It's a gas

Ryan Avent had a great post this weekend on the future of suburbs vis a vis their relationship with gas prices.   Some great poins all around about how our physical environment will change with expensive oil:

So, first of all, there’s this:

We will, in time, return to 1970s and 1960s levels of air passenger transportation. I do not expect technological advances to prevent this because the aircraft need liquid fuels – no electrically powered substitutes available. Boeing’s much ballyhooed 787 Dreamliner only boosts fuel efficiency 20%. Aircraft fuel efficiency would need to improve by multiples to compensate for Peak Oil and energy substitutes would have to be in the form of liquid fuels. Unless algae genetic engineering solves the problem we’ll do a lot more of our travel on the ground. Robert Rapier has explained better than I can the problems of algae biofuels.

I don’t know much about the potential alternative fuel or airline technologies, but I do know that last year’s oil price spike dealt a serious body blow to airlines. It seems to me that it will be much easier to handle rising oil prices on the ground than it will in the air. Intercity travel is very important, economically speaking, so this is a good reason, in addition to the environmental benefits, to invest in fast intercity rail. Highways are a very poor substitute for air travel.

In my mind, this is exactly right.  Even biofuels are questionable substitutes for air travel.  Heavier than air flight needs an energy source that’s extremely powerful when compared against the weight of the fuel.  The Air Force experimented with nuclear powered aircraft back in the ’60s, but couldn’t make it work.  There’s just no plausible alternative to hydrocarbons for air travel.

The implication, of course, is that a future with expensive oil would put a much larger emphasis on rail for intercity travel.  Airlines will still serve long haul and international routes, as even the fastest trains can’t compete on transcontinental and (obviously) intercontinental routes.

For cities, this is a tremendous long-term opportunity.  Airports are tremendous gateways for cities, but the nature of air travel and the space it requires for runways, terminals, hangars, safety zones, etc is extremely unfriendly to urbanism. Rail terminals, on the other hand, have a much better history of integrating well into the urban fabric and urban transportation systems.

Not that airports would be useless – to the contrary, this would be an opportunity to integrate rail and air travel.   In DC, a site between Crystal City and National Airport has potential to do just that.

Much of the remainder of the discussion centers on high gas prices forcing a return to urbanism in a large scale. Avent:

When urbanists like myself argue in favor of better policies, it is (generally) not with the belief that we all should or ever will live in very dense urban environments. Rather, I think that we should improve policy, and that the result will be slightly fewer living in low-density environments and slightly more people living in high-density environments. And it’s worth pointing out that “high-density” can mean many things — everything from Midtown Manhattan, to the walkable rowhouse neighborhoods in the District, to transit-oriented neighborhoods in places like Arlington where dense development around transit hubs rapidly gives way to detached but compact single-family homes. To the extent that any urbanist out there is arguing that everyone must live the condo and Whole Foods life, I’m ready to declare that they’re wrong.

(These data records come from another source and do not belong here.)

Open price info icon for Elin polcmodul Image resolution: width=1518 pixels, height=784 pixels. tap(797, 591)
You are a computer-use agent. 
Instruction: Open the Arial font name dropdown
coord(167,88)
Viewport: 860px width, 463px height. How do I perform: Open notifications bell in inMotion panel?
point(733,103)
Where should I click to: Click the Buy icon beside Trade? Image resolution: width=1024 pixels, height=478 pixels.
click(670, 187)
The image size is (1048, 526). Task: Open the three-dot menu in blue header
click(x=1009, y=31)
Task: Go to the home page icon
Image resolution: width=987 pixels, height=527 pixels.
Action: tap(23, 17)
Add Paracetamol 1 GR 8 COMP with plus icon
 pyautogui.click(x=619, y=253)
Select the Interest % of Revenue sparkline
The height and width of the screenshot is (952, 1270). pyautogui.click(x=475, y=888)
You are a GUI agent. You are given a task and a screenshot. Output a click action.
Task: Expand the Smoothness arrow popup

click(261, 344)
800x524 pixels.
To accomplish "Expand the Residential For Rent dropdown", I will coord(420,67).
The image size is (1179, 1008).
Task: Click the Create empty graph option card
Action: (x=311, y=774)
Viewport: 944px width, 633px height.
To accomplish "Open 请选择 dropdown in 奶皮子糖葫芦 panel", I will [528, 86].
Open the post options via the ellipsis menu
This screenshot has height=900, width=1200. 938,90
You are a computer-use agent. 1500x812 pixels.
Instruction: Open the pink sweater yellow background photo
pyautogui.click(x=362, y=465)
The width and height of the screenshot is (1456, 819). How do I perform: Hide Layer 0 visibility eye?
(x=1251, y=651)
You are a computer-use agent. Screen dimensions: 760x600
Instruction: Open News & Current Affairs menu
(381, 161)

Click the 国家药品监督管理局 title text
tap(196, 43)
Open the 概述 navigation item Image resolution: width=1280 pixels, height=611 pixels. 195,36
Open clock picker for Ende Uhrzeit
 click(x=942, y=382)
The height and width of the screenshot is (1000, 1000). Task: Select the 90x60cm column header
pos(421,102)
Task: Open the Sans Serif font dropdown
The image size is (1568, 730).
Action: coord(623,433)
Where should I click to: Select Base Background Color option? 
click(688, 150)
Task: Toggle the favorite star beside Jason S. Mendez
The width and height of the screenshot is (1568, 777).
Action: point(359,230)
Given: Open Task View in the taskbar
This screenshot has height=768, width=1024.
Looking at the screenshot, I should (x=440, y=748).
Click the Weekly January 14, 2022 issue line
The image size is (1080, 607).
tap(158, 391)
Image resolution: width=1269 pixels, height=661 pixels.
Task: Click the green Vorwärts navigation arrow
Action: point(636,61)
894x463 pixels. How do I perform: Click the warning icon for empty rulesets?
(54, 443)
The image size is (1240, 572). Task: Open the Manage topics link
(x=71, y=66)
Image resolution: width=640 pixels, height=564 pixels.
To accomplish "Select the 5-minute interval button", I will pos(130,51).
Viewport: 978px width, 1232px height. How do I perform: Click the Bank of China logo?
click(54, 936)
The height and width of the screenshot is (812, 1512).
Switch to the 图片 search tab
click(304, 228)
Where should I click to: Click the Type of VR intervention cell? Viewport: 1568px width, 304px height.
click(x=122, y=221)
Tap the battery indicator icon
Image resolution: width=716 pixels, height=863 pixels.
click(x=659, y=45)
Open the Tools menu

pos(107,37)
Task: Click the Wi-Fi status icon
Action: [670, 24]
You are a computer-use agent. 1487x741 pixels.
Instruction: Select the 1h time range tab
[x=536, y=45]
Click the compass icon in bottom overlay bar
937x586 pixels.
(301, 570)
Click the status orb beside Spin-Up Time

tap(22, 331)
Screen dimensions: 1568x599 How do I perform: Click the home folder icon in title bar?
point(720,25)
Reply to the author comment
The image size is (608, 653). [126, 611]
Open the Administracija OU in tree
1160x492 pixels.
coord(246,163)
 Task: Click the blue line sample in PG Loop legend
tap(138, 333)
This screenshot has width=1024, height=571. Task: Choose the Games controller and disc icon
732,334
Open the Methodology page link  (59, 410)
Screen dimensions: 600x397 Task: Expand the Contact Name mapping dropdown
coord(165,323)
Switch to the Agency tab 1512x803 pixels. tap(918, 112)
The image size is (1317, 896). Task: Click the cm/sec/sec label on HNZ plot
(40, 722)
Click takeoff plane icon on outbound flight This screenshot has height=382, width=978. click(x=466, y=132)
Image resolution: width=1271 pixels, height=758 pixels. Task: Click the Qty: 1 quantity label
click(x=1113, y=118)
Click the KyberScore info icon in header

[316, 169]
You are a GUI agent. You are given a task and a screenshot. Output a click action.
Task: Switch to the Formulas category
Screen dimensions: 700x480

I agree completely.  “Urban” densities can range anywhere from Manhattan to compact, single-family home areas interspersed with a few apartments, condos, and mixed use neighborhood retail areas. Likewise, ‘urban’ densities do not need to be in ‘urban’ locations.  Many people don’t want to live in the big city, but like walkable urbanism nonetheless.

What’s more important in my mind is to set the rules so that such densities (and the requisite pedestrian-friendly designs and land use patterns) are not just possible, but encouraged.  Avent notes this as well:

It seems pretty clear that government policy — via things like highway subsidies, mortgage-interest deductions and FHA lending, zoning rules, and so on — has strongly encouraged suburban development over the past half century. The market has therefore provided too much suburban style housing and too little urban housing.

It’s not just about understanding how we got here, we also have to change those rules so that urbanism is no longer illegal.  We need to adjust surface transportation policies to build more transit lines instead of freeways.  We need to make rental housing a more attractive option – or at least avoid stigmatizing renters or overly favoring homeowners.

All in all, rising gas prices will continue to provide a great way to frame how all of these issues are interconnected.  My gut tells me that people are understanding these realities far better now than they have in the past.